View from the trail at Fort Dummer 
Coolidge State Park
Plymouth, VT 

Other mountain parks like Smugglers’ Notch get all the love, but Coolidge is an underrated gem, conveniently located off of Route 100, and not far from a string of beautiful lakes. It’s a rustic, retro location for those looking for a quite weekend in a lovely mountain setting. Sites are well-spaced out, giving privacy, and there are several very remote sites that can still be accessed by car. There are hiking trails in the park, and in the Coolidge State Forest, as well as the nearby Long Trail. When you want to go for a swim, hop in your car and drive 15 minutes to Camp Plymouth State Park on Echo Lake. Show your car tag, and get in for free.

Fort Dummer State Park
Brattleboro, VT

If you’re in southern Vermont and looking for a base to explore the area, Fort Dummer is a good choice. It’s located just outside the town of Brattleboro, and close to other southern Vermont locations like Bennington, Wilmington and Dover. New Hampshire is also just across the border. Fort Dummer has no lake, but there are a couple hiking trails and swimming holes to try.
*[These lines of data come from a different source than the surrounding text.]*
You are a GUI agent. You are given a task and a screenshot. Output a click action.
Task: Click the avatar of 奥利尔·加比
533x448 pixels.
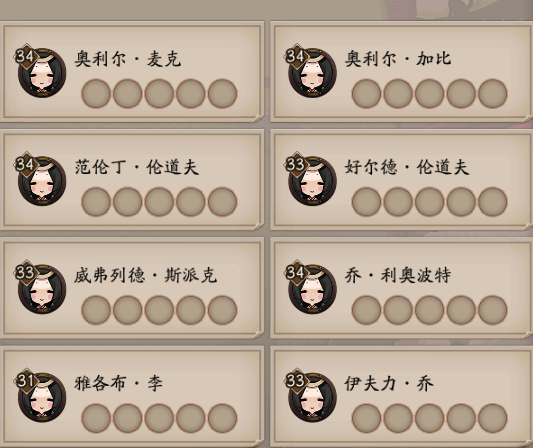312,73
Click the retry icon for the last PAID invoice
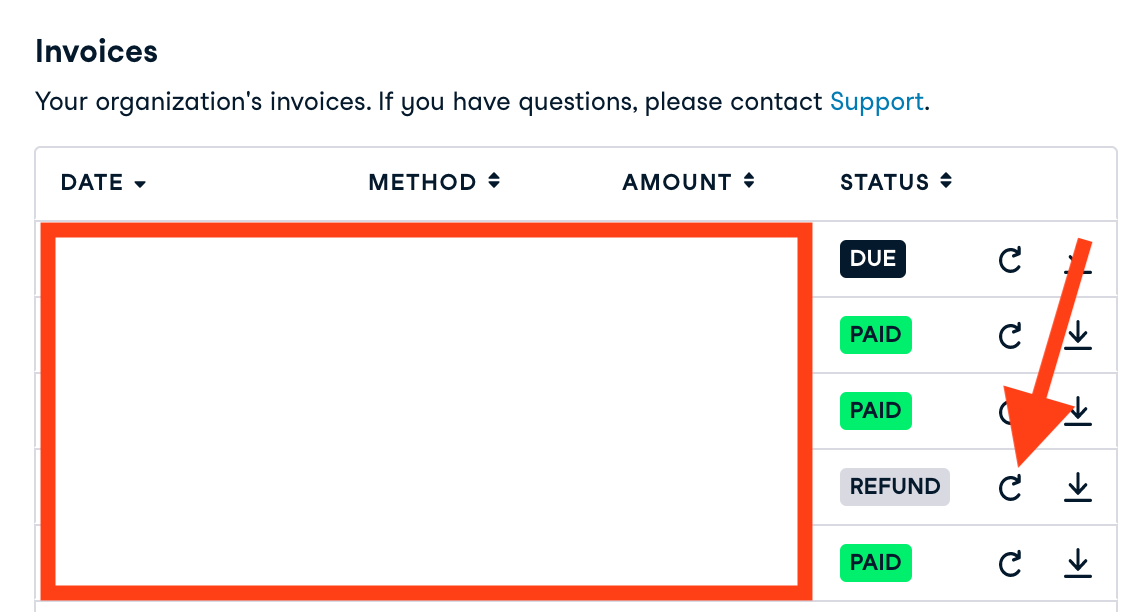The image size is (1144, 612). [x=1011, y=564]
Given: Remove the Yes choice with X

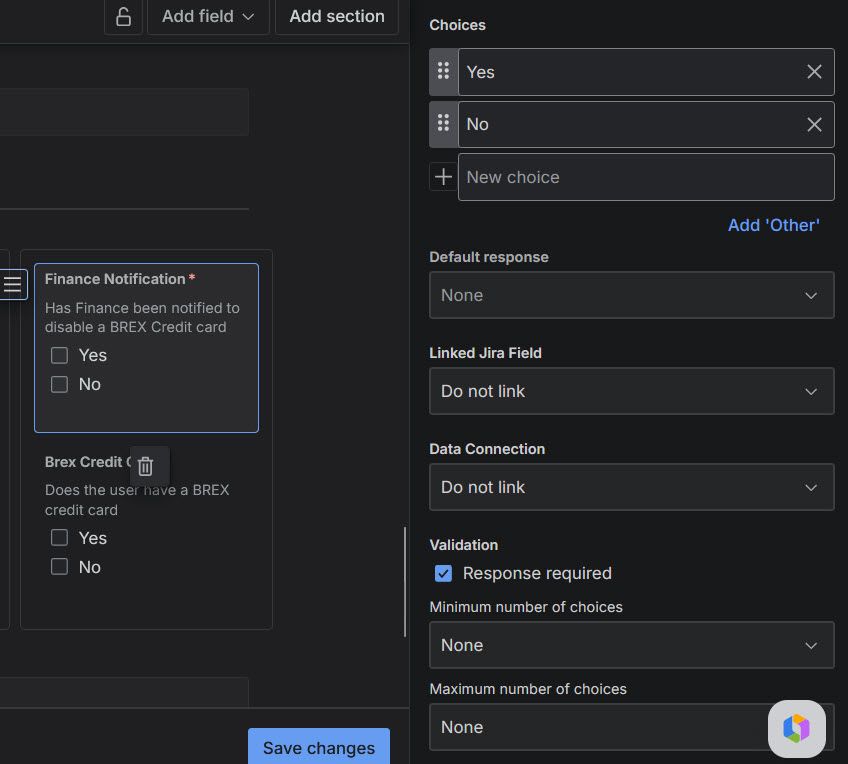Looking at the screenshot, I should point(814,72).
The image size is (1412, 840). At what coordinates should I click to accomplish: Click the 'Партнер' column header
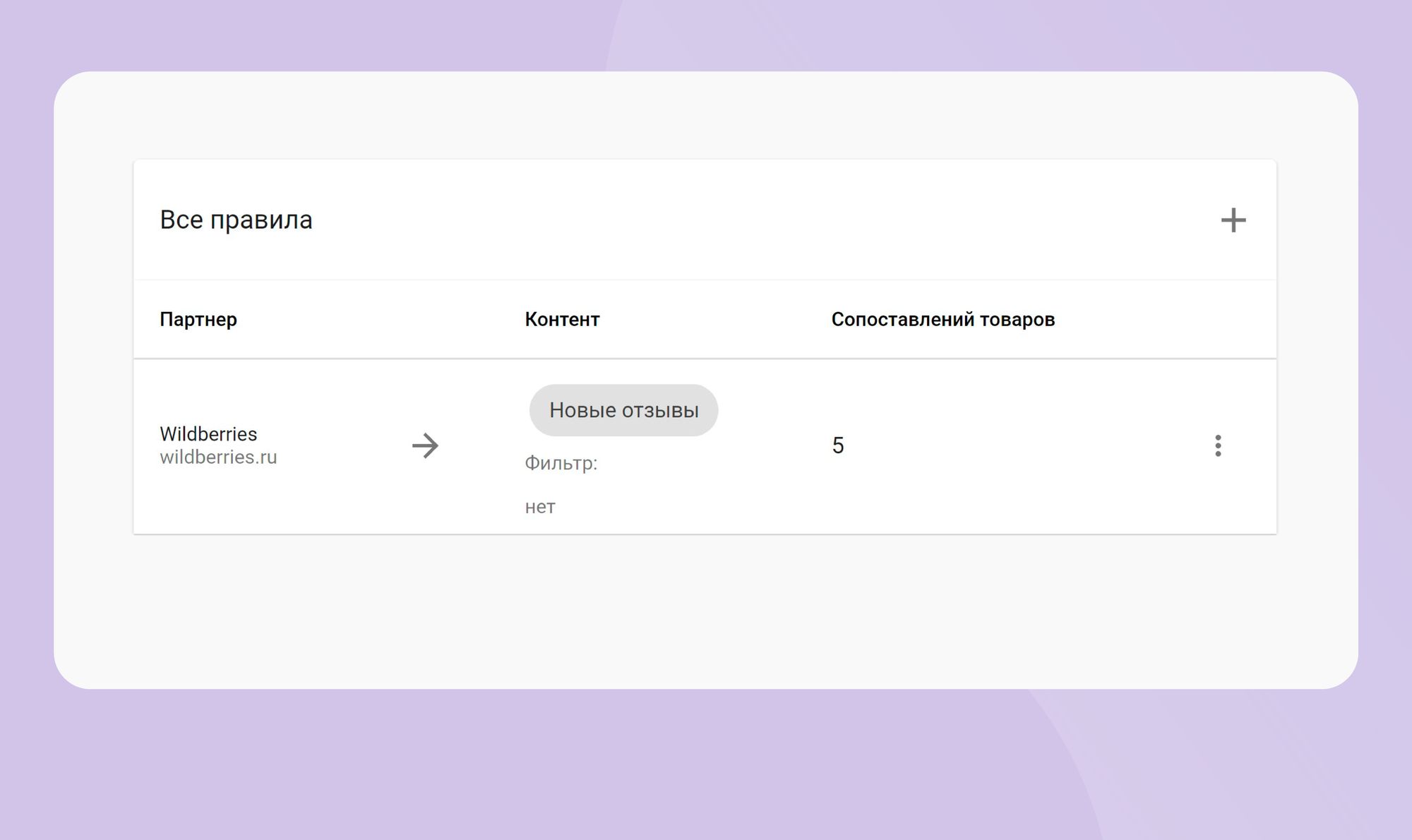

Big Deer and New Discovery State Parks
Groton and Marshfield, VT

The Groton State Forest is a very popular destination in north/ central VT, with several lakes, beaches and dozens of trails to keep you occupies for a week or more. Ricker Pond and Stillwater are the most popular campgrounds with highly sought after waterfront lean-tos. If these are all booked, you can still enjoy a Groton vacation. Big Deer is a quiet campground a short drive away from Boulder Beach, and New Discovery has sites for tents, lean-tos and horse camping sites, as well as remote camping on Osmore Pond.

Allis State Park 
Randolph, VT

Allis is a quiet, rustic park perfect for those looking to spend a peaceful weekend in the woods. There are old fields, meadows and forests, and a log pavilion available to reserve for special events. If you feel like some learning, take the self-guided, mile-long Bear Hill Nature Trail. One of the best things at Allis is the fire tower: a popular spot with expansive views in all directions: west to the spine of the Green Mountains, southwest to Killington and Pico, and east to the White Mountains of New Hampshire. And, despite the remote feel, the park is only a half an hour from Montpelier, and 15 minutes from Randolph.

Fun fact: Allis is the second oldest park in our system, the state of Vermont acquiring the property in 1928, only behind Mt. Philo.